Il se peut que l'ordre que nous donnons ne soit pas parfait et que, à l'expérience, on doive, sur certains points, le remanier. Comme il se peut que d'autres outils méritent de prendre place dans notre série.
Ces imperfections inhérentes à toute oeuvre qui remue ainsi un fonds entièrement nouveau, ne changent rien aux principes que nous avons établis. Et ce principe de procession normale de l'expérience tâtonnée en est un des plus importants.
Pour être plus précis et mieux compris, formulons sous forme de lois ces diverses conclusions :
- 1ère loi : Le processus de croissance est tout entier basé sur l'expérience tâtonnée.
- 2ème loi : Chez le tout jeune enfant, comme;chez l'animal, cette expérience tâtonnée ne sort pas du cadre des besoins et des réactions instinctifs.
- 3ème loi : L'homme a précipité et différencié son expérience tâtonnée par l'emploi des outils.
- 4ème loi : L'action se fait en deux temps :
1er temps : expérience tâtonnée qui tend à trouver une solution satisfaisante en face d'une situation nouvelle.
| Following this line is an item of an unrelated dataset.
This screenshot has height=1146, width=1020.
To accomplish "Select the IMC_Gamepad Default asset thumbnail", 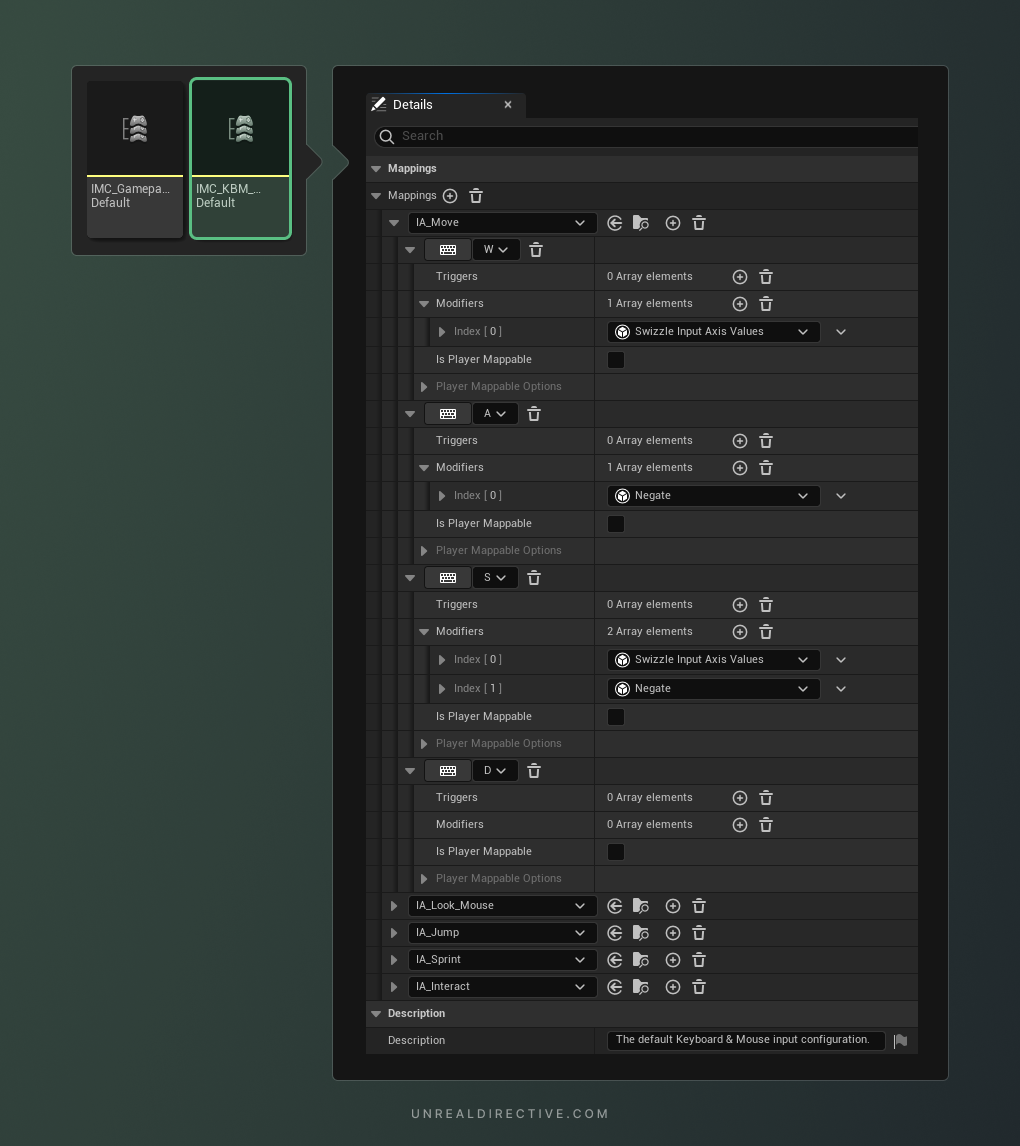I will (x=135, y=159).
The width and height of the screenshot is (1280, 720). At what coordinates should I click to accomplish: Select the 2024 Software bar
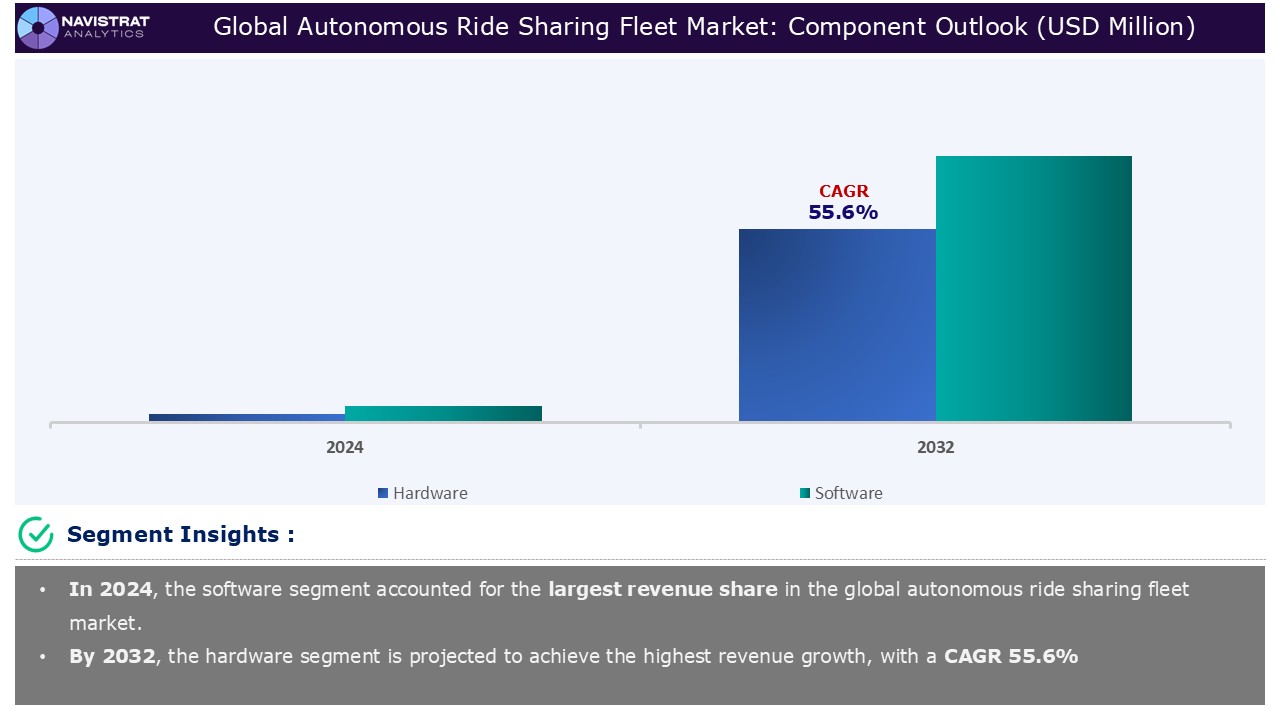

2ème temps : la répétition des expériences réussies jusqu'à la maîtrise automatique de l'outil.
- 5ème loi : Cette répétition peut, dans les circonstances les plus favorables, concourir à la satisfaction directe des besoins (je charrie de l'eau pour aider mon père qui arrose le jardin). C'est alors un jeu - travail . A défaut, la répétition se fait sans cette finalité, le seul but étant la maîtrise de l'outil et la conquête de l'automatisme. C'est alors un travail - jeu.
- 5 ème loi (bis) : Cette répétition peut s'échelonner sur un long espace pour un même outil, sur plusieurs années, pendant que se poursuit cependant la montée subséquente par expérience tâtonnée et répétition. Il y a alors comme une sorte de retour en arrière très caractéristique dans le jeu.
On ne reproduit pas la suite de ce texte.